By 1:24 p.m. ET on Wednesday, the Pentagon celebrated the move, with Defense Secretary Pete Hegseth cited as saying, “DEI is dead at the Defense Department.” A little over an hour later, pleas were copped — somewhat.
“Everyone at the Defense Department loves Jackie Robinson, as well as the [Code Talkers], the Tuskegee Airmen, the Marines at Iwo Jima, and so many others. We salute them for their strong and, in many cases, heroic service to our country, full stop,” a statement read. “We do not view or highlight them through the prison of immutable characteristics, such as race, ethnicity or sex. We do so only by recognizing their patriotism and dedication to the warfighting mission like every other American who has worn the uniform.”
Major League Baseball is indebted to Jackie Robinson. He “broke baseball’s color barrier” and gave a foundation for what would become the Civil Rights Movement just years later. In 1947, being a big league baseball player was the only thing perhaps more patriotic than being an actual soldier. The thing is, Jackie was both. The thing is, too, Jackie was Black. The move to integrate baseball was called the “Noble Experiment” for a reason. Robinson wasn’t the only talented Black baseball player in America. He was, however, the only one Brooklyn Dodgers owner Branch Rickey believed could handle the torture that would come his way.
“The sacrifice that he gave [is important]… that we all give when we write a blank check payable up to and in the amount of your life,” Ryan Vaughan, a Petty Officer First Class in the U.S. Navy, told Andscape. The 17-year veteran also played baseball at the historically Black institution Virginia State University in the mid-2000s. “You have to tell that story because it goes into similar circumstances to what he faced coming into the majors. He wasn’t allowed to fight alongside white officers and soldiers. And when he went to play baseball, he wasn’t allowed to go to the major leagues.”

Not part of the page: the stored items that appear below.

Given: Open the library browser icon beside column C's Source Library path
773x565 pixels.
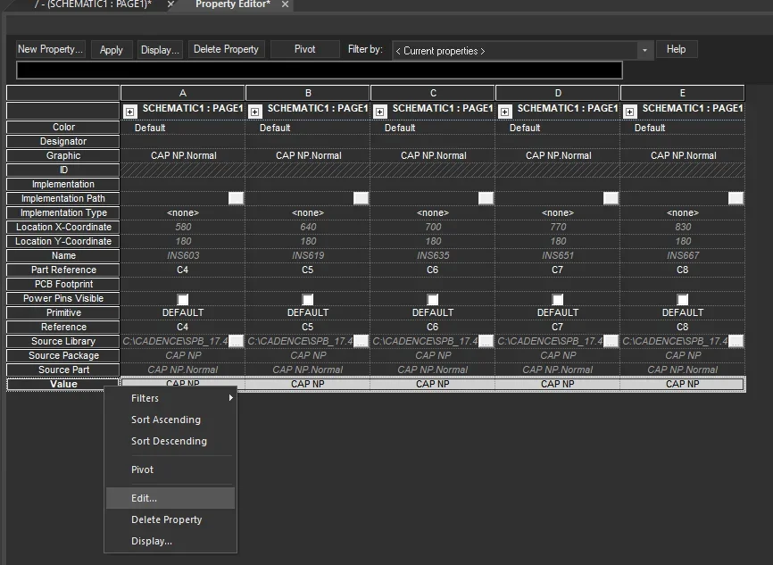Looking at the screenshot, I should [486, 340].
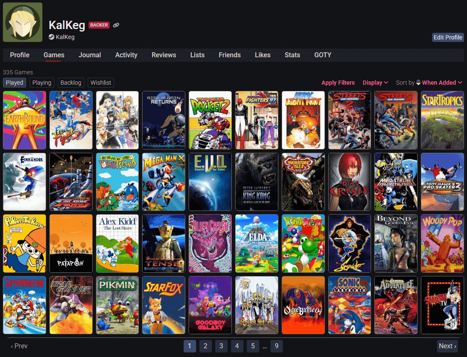Open the Pikmin game cover
This screenshot has height=357, width=467.
[117, 305]
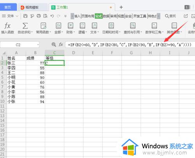Viewport: 195px width, 158px height.
Task: Open the Financial functions icon
Action: [71, 26]
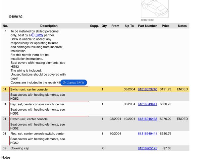212x159 pixels.
Task: Select the Covering cap row description
Action: 20,148
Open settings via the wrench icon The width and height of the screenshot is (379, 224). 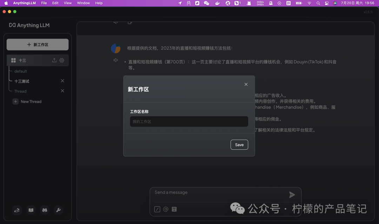click(59, 210)
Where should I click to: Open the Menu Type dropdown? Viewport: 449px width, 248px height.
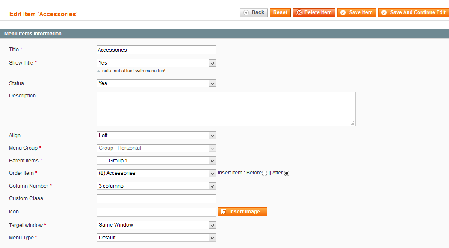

Being Black in most spaces outside the Black community is an act of defiance. Robinson’s act of defiance altered the course of world history. Robinson – though a damn great player – is not the greatest baseball player ever, yet there is no more singularly important one than Robinson. That’s exactly why the act of internet erasure, albeit momentarily, has to matter from MLB’s perspective.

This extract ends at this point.